● **Directions**
For this exercise, output the line containing "Click the Sauvegarder button" and all lines after it to the end of the records, exactly, with no other content.

(Stored data)
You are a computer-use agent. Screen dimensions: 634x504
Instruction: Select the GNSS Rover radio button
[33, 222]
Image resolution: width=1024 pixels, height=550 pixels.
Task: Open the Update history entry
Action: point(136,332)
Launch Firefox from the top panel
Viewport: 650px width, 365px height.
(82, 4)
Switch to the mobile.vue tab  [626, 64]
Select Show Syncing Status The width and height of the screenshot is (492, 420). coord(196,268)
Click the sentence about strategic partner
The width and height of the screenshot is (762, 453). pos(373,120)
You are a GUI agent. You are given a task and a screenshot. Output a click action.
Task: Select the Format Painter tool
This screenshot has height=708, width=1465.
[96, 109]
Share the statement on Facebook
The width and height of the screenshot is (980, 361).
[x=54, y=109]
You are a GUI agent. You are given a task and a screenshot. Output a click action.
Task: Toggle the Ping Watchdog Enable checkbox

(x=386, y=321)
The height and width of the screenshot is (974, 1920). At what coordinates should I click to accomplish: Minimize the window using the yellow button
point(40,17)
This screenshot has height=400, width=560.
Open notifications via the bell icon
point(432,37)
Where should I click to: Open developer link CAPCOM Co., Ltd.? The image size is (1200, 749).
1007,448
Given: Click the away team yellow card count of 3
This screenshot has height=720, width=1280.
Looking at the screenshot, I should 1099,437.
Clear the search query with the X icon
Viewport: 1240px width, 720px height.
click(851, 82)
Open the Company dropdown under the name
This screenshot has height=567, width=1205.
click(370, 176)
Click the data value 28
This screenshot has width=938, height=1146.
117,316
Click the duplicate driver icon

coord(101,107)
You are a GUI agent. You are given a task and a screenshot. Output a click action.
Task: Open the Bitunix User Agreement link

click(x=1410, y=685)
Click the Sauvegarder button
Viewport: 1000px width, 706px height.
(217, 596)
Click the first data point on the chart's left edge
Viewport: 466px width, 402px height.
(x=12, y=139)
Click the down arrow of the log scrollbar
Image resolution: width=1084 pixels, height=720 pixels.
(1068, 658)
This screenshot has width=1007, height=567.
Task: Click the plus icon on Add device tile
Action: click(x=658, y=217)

● **Result**
Click the Sauvegarder button
Viewport: 1000px width, 706px height.
(217, 596)
Click the first data point on the chart's left edge
Viewport: 466px width, 402px height.
(x=12, y=139)
Click the down arrow of the log scrollbar
Image resolution: width=1084 pixels, height=720 pixels.
(1068, 658)
This screenshot has width=1007, height=567.
Task: Click the plus icon on Add device tile
Action: click(x=658, y=217)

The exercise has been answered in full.